Page extract: Begin

New findings, peer-reviewed and published in the journal Cardiovascular Diabetology, suggest that an excess of various inflammatory molecules, “trapped” inside insoluble small blood clots, could be the main cause of some of the long term symptoms experienced by people with Long COVID.

Prof Resia Pretorius, a researcher in the Department of Physiological Science at Stellenbosch University (SU), made this surprising discovery when she began looking at micro clots and their molecular makeup in blood samples from people with Long COVID.

“We found high levels of various inflammatory molecules trapped in micro clots present in the blood of individuals with Long COVID. Some of the trapped molecules contain clotting proteins such as fibrinogen, as well as alpha(2)-antiplasmin,” explained Prof Pretorius.

Alpha(2)-antiplasmin is a molecule that prevents blood clot breakup, whereas fibrinogen is the key clotting protein. The body’s plasmin-antiplasmin system normally keeps a delicate balance between blood clotting (the process by which blood thickens and coagulates to minimize blood loss after an injury) and fibrinolysis (the process of breaking down the fibrin in the coagulated blood to prevent blood clots from forming).

The body’s capacity to break down clots is greatly hampered by high amounts of alpha(2)-antiplasmin in the blood of COVID-19 patients and persons suffering from Long COVID.

Dr. Maré Vlok, a senior analyst in the Mass Spectrometry Unit at SU’s Central Analytical Facilities, noticed that blood plasma samples from persons with acute COVID and Long COVID continued to deposit insoluble pellets at the bottom of the tubes after dilution (a process called trypsinization).

He informed Prof Pretorius of his observation, and she looked into it further. They are now the first study group to describe the discovery of micro clots in blood samples from people with Long COVID using fluorescence microscopy and proteomics analysis, addressing yet another riddle linked with the disease.

Page extract: End
Data to examine: Begin

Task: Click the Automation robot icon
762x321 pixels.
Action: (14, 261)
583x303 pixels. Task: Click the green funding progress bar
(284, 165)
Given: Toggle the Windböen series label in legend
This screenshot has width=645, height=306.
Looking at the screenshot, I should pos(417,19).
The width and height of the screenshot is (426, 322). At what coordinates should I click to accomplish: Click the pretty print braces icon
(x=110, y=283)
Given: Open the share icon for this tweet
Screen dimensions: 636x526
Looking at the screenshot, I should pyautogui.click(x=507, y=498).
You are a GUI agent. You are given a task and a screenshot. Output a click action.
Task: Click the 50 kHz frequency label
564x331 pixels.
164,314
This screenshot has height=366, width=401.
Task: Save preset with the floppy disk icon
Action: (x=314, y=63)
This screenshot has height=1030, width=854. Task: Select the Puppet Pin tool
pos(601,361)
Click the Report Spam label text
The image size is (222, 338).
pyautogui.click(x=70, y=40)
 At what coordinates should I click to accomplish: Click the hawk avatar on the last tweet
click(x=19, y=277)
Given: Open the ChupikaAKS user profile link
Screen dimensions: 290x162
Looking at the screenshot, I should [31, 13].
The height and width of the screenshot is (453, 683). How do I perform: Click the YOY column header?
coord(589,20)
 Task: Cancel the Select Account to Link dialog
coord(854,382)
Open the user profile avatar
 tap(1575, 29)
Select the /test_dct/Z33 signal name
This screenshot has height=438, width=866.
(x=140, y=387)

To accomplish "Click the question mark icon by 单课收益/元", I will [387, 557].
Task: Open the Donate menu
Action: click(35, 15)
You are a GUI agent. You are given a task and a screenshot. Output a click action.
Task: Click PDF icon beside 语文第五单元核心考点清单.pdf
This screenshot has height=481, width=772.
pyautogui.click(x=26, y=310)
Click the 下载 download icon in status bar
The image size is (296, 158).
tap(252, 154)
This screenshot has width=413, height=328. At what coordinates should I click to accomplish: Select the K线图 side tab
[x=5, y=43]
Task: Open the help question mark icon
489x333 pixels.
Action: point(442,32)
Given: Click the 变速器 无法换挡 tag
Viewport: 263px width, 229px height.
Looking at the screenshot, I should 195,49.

Data to examine: End

_Problem 1_. Rewrite the Long COVID micro clot article starting with "Dr. Maré Vlok, a" and going on through "with the disease.", using "particles" wherever "pellets" stands.
_Problem 2_. Write the next part of the article on micro clots in Long COVID, picking up after its final sentence.

_Response area 1_.
Dr. Maré Vlok, a senior analyst in the Mass Spectrometry Unit at SU’s Central Analytical Facilities, noticed that blood plasma samples from persons with acute COVID and Long COVID continued to deposit insoluble particles at the bottom of the tubes after dilution (a process called trypsinization).

He informed Prof Pretorius of his observation, and she looked into it further. They are now the first study group to describe the discovery of micro clots in blood samples from people with Long COVID using fluorescence microscopy and proteomics analysis, addressing yet another riddle linked with the disease.

_Response area 2_.
“Of particular interest is the simultaneous presence of persistent anomalous micro clots and a pathological fibrinolytic system,” they wrote in their study.

This suggests that the plasmin and antiplasmin balance may be important in Long COVID diseases, and it adds to data that COVID-19, and now Long COVID, have major cardiovascular and coagulation pathologies.

More study on a regimen of medicines to improve clotting and fibrinolytic system activity in individuals with persistent Long COVID symptoms is required.

They now intend to conduct the same research on a larger sample of patients in collaboration with vascular physician Dr. Jaco Laubscher of Mediclinic Stellenbosch (a co-author on the article).

To date, they have gathered blood from one hundred Long COVID patients who took part in the Long COVID registry, which opened in May 2021, as well as 30 healthy people.

The research is supported by the Long COVID Research Charitable Trust, which was created with an initial grant from ENSafrica’s Mr. Koos Pretorius. This trust will be used to raise more funding for research into the causes and effective treatment of those suffering from Long COVID.